> **What the task requires**
Copy the lines of the material word for word, starting at the line that contains "The height and" and continuing through the last line of the material. Leave out the pictures.

═════ Exercise inputs

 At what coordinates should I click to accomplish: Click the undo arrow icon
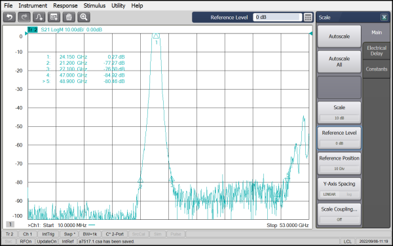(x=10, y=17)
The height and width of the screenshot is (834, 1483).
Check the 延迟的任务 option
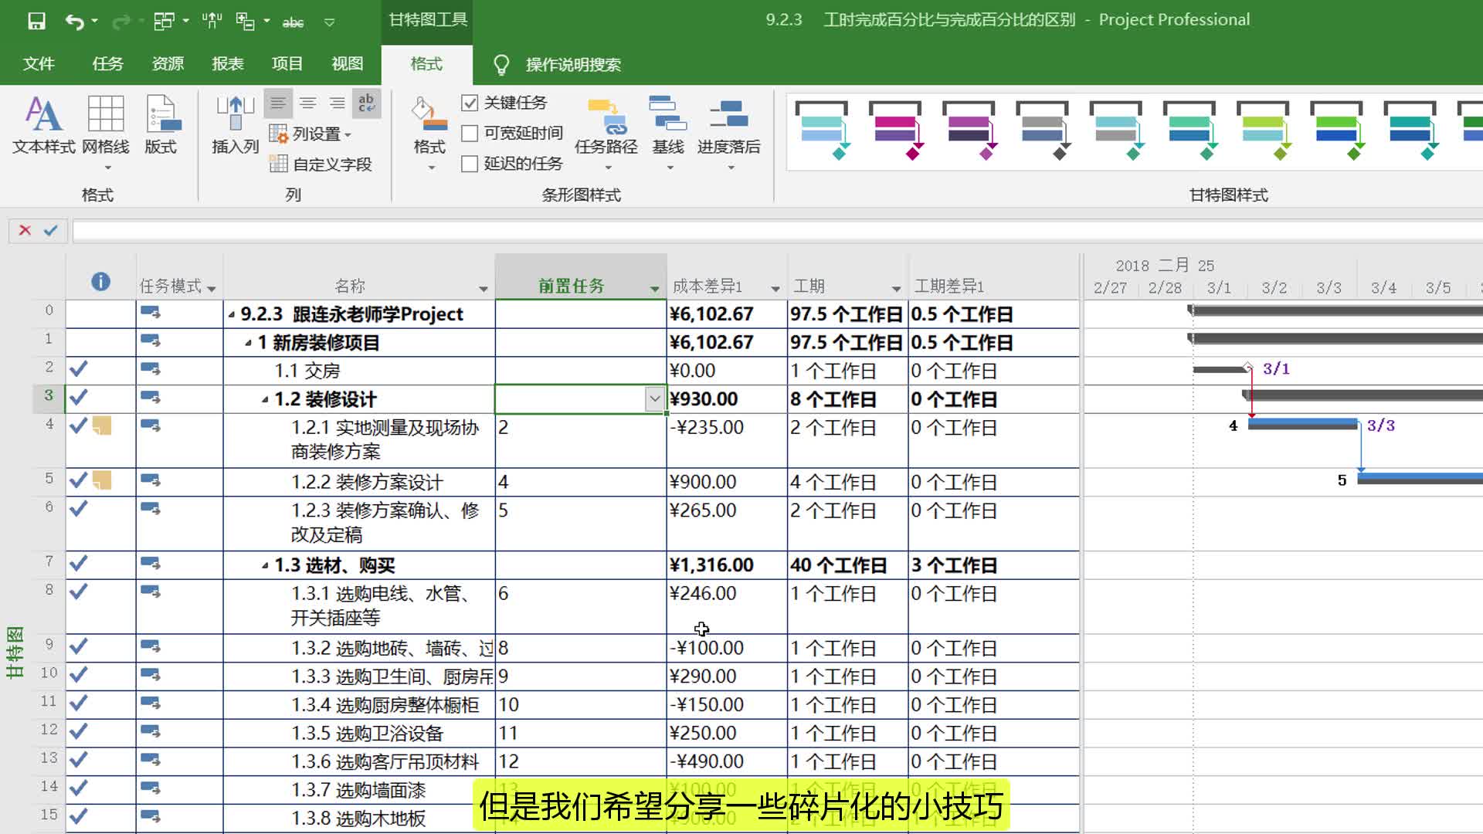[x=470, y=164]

══════════

> **Final result**
The height and width of the screenshot is (834, 1483).
Check the 延迟的任务 option
[x=470, y=164]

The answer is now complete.